Dr Leslie Adogame, Executive Director, SRADeV Nigeria, stressed that NESREA and the EPAs should additionally assess sources of air pollution, establish and enforce air quality legislation and develop air quality actions plans to safeguard people health towards attaining the Sustainable Development Goals (SDGs).

“In other to monitor this as watchdogs of the environment, SRADeV plans to inaugurate an ‘NGO Think Tank Roundtable on Environment’ to serve a pressure group by July 2019 in Lagos,” he said.

Dr. Adogame added: “As we mark the World Environment Day, Sustainable Research and Action for Environmental Development (SRADeV Nigeria), a SAICM United Nations NGOs focal point of chemicals pollution and management in Nigeria,  urge the incoming federal and state governments and the legislatures to take bold action to beat air pollution, improve health, address climate change, and fulfil citizen’s human rights obligations.

“Since pollution and poverty go hand in hand, Nigeria been described as the ‘poverty capital of the world’. The implication is that more people will likely die from air pollution-related diseases in the coming years if urgent public emergency action plans are not put in place.”

The group added that, in the quest for attracting foreign investment for local growth and employment opportunities, Nigeria in the past 20 years has slide to becoming a dumping ground for all kinds of unregulated ‘unsound’ industrial practices and activities.

“Our recent survey carried out between September 2018 and February 2019, at the new Lagos-Ogun State industrial corridor in Ikorodu and Ogijo communities revealed that about 90% of industries operating in those locations (mostly owned by Chinese and Indians) are operating below the required environmentally accepted standard.
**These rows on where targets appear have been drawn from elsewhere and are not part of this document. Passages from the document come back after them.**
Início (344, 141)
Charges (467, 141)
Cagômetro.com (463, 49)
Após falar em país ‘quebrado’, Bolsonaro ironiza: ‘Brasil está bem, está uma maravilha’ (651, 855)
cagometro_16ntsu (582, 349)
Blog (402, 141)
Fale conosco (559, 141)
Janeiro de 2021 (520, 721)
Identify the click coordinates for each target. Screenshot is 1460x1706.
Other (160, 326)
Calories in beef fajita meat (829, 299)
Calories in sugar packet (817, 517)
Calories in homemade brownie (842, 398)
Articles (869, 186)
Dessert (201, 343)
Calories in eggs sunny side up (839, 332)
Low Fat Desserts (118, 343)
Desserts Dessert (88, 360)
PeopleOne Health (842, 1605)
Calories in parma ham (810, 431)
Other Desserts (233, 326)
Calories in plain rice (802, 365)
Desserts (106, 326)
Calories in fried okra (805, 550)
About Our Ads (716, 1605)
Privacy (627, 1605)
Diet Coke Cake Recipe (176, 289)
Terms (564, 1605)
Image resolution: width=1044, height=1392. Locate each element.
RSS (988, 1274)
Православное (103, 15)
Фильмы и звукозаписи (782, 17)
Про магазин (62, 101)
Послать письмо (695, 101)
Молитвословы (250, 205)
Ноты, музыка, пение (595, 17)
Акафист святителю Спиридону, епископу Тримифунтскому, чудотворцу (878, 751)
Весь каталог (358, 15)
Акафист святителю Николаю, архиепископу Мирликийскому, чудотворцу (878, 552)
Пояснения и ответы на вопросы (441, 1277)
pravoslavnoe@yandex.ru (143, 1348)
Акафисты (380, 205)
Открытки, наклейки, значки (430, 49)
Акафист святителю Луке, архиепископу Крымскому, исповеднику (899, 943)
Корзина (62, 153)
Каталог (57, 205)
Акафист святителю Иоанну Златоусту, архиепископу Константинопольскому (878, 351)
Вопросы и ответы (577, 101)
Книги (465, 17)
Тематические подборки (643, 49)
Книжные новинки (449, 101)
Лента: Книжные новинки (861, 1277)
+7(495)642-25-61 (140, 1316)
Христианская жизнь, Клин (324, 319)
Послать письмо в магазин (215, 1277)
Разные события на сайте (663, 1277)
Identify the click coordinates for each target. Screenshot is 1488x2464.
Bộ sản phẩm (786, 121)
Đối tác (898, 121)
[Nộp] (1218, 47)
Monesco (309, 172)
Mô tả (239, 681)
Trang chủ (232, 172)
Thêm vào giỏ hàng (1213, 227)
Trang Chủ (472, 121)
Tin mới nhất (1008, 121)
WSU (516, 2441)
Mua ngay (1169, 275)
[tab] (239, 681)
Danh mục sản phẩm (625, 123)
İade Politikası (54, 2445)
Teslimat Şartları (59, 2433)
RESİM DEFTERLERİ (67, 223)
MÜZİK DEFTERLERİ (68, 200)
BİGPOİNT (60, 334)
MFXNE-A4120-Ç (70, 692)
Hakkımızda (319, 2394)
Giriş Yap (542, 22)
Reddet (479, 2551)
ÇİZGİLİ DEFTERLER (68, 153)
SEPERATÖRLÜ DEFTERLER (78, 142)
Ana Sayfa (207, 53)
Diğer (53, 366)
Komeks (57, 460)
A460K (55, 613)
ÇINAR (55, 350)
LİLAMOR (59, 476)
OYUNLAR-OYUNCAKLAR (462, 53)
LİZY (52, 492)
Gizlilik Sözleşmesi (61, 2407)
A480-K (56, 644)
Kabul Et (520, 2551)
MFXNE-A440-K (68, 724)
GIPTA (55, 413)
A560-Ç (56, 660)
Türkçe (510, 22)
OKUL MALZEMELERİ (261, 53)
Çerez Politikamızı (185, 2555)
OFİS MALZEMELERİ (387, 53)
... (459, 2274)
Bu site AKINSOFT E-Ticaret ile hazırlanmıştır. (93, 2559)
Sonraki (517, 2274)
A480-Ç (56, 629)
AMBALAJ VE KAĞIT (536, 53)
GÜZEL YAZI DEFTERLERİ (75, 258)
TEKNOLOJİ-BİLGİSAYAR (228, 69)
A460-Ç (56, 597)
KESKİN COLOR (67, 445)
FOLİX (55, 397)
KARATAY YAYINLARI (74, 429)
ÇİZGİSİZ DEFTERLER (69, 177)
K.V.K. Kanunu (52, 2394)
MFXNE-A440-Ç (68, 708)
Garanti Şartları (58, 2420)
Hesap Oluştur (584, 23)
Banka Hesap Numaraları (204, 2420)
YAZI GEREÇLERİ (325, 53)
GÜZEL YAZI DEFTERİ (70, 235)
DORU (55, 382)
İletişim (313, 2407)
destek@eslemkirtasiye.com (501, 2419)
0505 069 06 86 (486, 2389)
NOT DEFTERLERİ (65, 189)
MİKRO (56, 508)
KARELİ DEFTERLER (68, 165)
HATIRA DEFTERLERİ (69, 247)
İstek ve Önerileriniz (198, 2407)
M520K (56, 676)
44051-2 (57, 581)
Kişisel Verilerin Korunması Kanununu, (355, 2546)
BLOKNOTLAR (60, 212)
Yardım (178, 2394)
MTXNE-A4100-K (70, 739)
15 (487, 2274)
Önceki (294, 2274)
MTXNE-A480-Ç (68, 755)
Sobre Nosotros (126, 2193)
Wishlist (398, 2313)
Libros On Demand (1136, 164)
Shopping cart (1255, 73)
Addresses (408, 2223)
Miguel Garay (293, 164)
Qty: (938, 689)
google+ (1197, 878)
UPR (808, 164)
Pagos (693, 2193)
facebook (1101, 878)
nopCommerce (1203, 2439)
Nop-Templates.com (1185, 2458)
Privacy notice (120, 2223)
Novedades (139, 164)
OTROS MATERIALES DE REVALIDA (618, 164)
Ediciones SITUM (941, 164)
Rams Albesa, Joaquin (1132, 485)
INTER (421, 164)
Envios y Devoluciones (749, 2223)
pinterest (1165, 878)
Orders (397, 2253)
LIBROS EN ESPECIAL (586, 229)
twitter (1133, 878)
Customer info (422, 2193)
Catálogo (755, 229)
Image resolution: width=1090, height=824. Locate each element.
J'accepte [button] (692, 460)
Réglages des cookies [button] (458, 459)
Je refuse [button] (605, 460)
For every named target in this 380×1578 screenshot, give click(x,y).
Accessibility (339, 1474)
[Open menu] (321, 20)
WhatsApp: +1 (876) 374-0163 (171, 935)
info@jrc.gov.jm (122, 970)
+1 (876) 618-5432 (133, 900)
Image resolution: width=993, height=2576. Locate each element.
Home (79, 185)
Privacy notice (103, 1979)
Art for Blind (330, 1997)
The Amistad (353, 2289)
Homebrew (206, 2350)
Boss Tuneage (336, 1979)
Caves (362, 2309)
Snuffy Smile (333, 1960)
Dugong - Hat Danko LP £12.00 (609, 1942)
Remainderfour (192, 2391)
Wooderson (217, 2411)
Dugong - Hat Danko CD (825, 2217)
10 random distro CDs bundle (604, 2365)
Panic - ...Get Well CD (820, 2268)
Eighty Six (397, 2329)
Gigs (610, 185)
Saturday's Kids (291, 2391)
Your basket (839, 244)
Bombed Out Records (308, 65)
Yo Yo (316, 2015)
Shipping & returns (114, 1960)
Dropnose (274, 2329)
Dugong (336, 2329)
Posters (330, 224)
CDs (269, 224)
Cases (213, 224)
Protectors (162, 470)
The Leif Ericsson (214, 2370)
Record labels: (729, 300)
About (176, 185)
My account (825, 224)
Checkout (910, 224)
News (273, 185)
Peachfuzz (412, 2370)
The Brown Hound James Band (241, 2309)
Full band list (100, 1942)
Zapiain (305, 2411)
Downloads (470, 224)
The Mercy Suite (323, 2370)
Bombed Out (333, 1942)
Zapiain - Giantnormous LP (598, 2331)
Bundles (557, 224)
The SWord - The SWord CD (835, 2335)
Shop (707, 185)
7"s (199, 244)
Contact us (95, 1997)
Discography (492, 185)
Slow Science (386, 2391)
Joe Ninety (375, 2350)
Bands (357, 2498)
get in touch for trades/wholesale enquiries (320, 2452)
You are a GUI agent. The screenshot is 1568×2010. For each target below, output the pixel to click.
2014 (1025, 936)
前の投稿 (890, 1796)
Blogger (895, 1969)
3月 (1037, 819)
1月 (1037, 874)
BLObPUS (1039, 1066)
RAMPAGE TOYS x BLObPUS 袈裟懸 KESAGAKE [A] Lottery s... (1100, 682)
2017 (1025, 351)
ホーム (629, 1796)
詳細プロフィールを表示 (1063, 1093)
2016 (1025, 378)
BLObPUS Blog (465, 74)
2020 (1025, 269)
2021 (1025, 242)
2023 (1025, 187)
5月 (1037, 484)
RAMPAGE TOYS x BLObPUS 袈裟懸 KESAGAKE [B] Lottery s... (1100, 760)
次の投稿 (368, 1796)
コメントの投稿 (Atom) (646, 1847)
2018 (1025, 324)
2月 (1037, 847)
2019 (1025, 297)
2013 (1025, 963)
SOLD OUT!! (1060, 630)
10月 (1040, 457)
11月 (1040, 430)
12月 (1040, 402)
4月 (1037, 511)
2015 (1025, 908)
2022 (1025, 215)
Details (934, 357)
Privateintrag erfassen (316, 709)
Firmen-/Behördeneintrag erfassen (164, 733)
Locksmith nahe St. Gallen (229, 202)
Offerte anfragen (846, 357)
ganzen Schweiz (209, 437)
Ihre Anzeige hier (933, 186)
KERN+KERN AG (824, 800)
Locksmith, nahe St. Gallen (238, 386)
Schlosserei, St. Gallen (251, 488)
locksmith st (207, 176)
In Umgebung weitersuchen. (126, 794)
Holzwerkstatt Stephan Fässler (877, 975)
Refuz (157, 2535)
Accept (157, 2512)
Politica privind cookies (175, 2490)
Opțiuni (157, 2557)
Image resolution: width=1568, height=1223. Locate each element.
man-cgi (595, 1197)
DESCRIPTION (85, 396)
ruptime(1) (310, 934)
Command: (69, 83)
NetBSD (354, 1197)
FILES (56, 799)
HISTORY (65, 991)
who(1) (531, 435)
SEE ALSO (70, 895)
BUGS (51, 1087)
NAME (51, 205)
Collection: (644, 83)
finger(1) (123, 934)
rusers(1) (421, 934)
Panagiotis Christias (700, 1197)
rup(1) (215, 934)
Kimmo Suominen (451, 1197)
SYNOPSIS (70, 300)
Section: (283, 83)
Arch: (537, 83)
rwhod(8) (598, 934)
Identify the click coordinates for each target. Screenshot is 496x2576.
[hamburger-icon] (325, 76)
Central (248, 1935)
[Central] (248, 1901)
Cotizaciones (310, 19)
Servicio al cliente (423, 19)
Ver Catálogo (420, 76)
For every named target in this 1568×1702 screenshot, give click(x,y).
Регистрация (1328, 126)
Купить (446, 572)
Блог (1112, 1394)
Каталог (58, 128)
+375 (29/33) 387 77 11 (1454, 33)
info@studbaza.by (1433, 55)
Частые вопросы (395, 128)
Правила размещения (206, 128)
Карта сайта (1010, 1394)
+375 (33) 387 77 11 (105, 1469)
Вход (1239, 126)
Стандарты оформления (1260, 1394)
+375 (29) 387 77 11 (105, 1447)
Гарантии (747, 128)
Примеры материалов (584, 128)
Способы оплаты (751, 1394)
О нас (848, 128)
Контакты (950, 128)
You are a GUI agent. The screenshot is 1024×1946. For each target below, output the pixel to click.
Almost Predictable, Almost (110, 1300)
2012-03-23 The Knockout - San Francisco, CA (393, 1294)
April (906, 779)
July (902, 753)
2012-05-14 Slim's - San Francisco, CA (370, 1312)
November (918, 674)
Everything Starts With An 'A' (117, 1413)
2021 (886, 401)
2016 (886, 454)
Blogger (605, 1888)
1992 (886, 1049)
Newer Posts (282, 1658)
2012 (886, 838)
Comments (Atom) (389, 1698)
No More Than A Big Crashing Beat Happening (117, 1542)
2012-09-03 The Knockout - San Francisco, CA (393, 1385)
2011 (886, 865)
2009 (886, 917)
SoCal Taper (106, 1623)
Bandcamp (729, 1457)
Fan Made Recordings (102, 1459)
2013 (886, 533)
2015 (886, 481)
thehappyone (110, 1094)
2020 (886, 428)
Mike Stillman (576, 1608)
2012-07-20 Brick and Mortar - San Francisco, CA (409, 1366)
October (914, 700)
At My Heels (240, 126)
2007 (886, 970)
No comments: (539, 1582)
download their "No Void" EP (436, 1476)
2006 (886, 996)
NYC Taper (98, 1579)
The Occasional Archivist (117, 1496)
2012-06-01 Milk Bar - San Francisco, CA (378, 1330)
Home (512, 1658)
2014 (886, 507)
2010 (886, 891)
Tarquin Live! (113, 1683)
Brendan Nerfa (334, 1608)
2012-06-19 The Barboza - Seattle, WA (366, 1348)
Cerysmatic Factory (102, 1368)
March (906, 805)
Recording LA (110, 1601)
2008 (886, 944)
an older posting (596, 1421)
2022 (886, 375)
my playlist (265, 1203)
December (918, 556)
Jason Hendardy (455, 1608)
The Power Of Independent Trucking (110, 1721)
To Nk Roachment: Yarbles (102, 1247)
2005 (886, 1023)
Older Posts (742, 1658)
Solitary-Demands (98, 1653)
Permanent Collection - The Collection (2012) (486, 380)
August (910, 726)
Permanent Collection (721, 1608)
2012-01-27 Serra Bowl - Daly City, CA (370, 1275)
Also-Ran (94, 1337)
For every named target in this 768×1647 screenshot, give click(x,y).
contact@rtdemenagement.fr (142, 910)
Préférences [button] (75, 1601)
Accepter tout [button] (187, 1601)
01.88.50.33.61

These companies openly release toxic substances into the atmosphere and ecosystem, in the name of recycling, while government regulatory agencies look the other way.

SRADeV disclosed that its finding substantiates that, “instead of ‘green recycling’, incessant ‘brown recycling’ activities takes place all over, we are stunned by how these complacent industries impact on the nation’s already huge uncalculated environmental and occupational costs. This unwrapping of the recycling industries’ ‘dirty little secret’ was met with shock and dismay.”

“Our survey also revealed that babies, school children, women in these poorer communities are those most exposed to the recalcitrant pollutants. From our survey, the country is presented with a nightmarish vision of where another lifestyle of ‘toxic colonialism’ and unregulated industry can lead us,” said Mr. Victor Fabunmi, the SRADeV Senior Programme Officer.

Adogame said: “The theme of the 2019 WED is apt for Nigeria, as it is an agenda setting for the attention of the incoming federal and states government.

“Air pollution is a deadly, man-made problem, responsible for the early deaths of some seven million people every year, around 600,000 of whom are children. It is estimated that 90 per cent of the world’s population breathe polluted air.  Every five seconds, somebody around the world dies prematurely as a result.  In Nigeria, the situation is alarming and remotely the major cause of untimely deaths today and as civil societies we are deeply concern about the continued lip-service attention of the government.

“Today in Nigeria, polluted air is creating a national public health emergency especially in all urban centres. It threatens everyone from unborn babies to children walking to school, to women selling their wares in the open, to industrial workers, and even unsuspecting residential/commercial dwellers to every office worker.

“On the street and inside the house, the sources of air pollution are noticeably seen and evidently alarming with deadly effects: asthma, other respiratory illnesses and heart diseases etc overstretching the nation’s present inadequate health infrastructure. As if that is not enough, exposure to dirty air also harms brain development, leading to cognitive and motor impairments, while at the same time putting children at greater risk for chronic disease later in life.”